Fury oczekuje podziękowań od Ngannou! „Powinien paść na kolana i…”
Tyson Fury ponownie odniósł się do swojej walki z Francisem Ngannou. „Król Cyganów” uważa się za ojca sukcesu Kameruńczyka oraz oczekuje należytej wdzięczności.
Walka Fury vs Ngannou odbyła się w październiku ubiegłego roku. Eksperci nie dawali najmniejszych szans Kameruńczykowi, a to jednak on zaliczył pierwszy nokdaun. Ostatecznie jednak po pełnym dystansie musiał uznać wyższość „Króla Cyganów”. Teraz były mistrz UFC zmierzy się z innym Brytyjczykiem, Anthonym Joshuą.

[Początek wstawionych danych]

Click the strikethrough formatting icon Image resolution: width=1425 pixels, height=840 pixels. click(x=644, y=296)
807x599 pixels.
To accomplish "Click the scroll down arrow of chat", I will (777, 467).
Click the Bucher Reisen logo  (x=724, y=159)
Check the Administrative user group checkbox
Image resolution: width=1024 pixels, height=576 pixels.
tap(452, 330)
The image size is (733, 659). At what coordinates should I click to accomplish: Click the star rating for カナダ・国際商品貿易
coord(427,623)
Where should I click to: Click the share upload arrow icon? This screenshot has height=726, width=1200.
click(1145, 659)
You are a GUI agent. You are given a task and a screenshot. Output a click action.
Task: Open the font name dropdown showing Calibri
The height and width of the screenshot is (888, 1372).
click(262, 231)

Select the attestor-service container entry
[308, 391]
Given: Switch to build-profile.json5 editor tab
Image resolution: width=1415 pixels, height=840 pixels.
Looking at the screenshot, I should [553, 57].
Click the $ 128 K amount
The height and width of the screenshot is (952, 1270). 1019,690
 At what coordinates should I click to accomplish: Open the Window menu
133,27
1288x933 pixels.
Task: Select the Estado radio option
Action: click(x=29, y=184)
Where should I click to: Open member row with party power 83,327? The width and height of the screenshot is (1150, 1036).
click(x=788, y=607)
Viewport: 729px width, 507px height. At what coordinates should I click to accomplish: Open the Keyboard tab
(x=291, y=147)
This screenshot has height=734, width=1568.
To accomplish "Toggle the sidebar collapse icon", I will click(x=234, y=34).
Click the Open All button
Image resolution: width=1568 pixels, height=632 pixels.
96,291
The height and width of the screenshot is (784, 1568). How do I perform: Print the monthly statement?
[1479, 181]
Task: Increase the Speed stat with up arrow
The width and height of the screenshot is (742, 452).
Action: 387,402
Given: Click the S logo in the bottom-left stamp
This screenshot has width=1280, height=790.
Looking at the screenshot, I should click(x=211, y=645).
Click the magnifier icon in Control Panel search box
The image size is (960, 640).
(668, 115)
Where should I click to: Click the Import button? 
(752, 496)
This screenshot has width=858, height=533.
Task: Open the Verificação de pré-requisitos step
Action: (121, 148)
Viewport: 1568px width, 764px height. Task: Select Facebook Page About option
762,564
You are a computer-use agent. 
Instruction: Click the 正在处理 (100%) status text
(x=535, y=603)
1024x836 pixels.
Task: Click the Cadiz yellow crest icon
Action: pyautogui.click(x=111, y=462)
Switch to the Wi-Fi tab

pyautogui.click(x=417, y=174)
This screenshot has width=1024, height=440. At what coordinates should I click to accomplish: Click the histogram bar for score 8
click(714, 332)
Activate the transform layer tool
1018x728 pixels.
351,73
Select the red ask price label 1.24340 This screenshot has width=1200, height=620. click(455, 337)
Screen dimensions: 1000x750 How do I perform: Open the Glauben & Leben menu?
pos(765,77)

Walkę Joshua vs. Ngannou możecie obstawić na stronie i w aplikacji bukmachera Fortuna. Nowi użytkownicy na start otrzymają darmowe 30 zł, a trzy pierwsze zakłady do 100 zł obstawicie bez ryzyka! To 300 zł, które Fortuna zwróci na konto gracza.
Tyson Fury: „Ngannou powinien całować mnie po stopach!”
Buńczuczne wypowiedzi Tysona Fury’ego nie są niczym nowym w świecie boksu, czy nawet sportów walki. „The Gypsy King” to zdecydowanie jeden z najczęściej cytowany pięściarz, który doskonale opanował sztukę trash talku.
Tego też nie zabrakło w jego wywiadzie dla The Stomping Ground. „Król Cyganów” uważa się za ojca sukcesu kameruńskiego zawodnika. Jego zdaniem to jemu Ngannou zawdzięcza swój sukces i status materialny, za co powinien paść na kolana w podzięce.
– Moja walka z Ngannou to był mismatch. G…niana walka. Wiecie jak jest – to style zawodników determinują to, czy pojedynek jest efektowny lub nie. Nie wiem czego ludzie od niego wcześniej oczekiwali… Wydaje mi się, że wiele osób dawało mu 1% szans, jak nie mniej. Udowodnił im, że się mylili i za to brawa dla niego.
– Ale prawda jest taka, że to dzięki mnie usłyszano o jego nazwisku. To dzięki mnie stał się multimilionerem i to dzięki mnie teraz zarobi jeszcze większe pieniądze. Powinien mi podziękować. Po tym, co dla niego zrobiłem, powinien paść na kolana i całować mnie w stopy.
Gala Joshua vs. Ngannou odbędzie się już w najbliższy piątek, 8 marca. Transmisja w Polsce dostępna będzie wyłącznie w systemie PPV na platformie DAZN.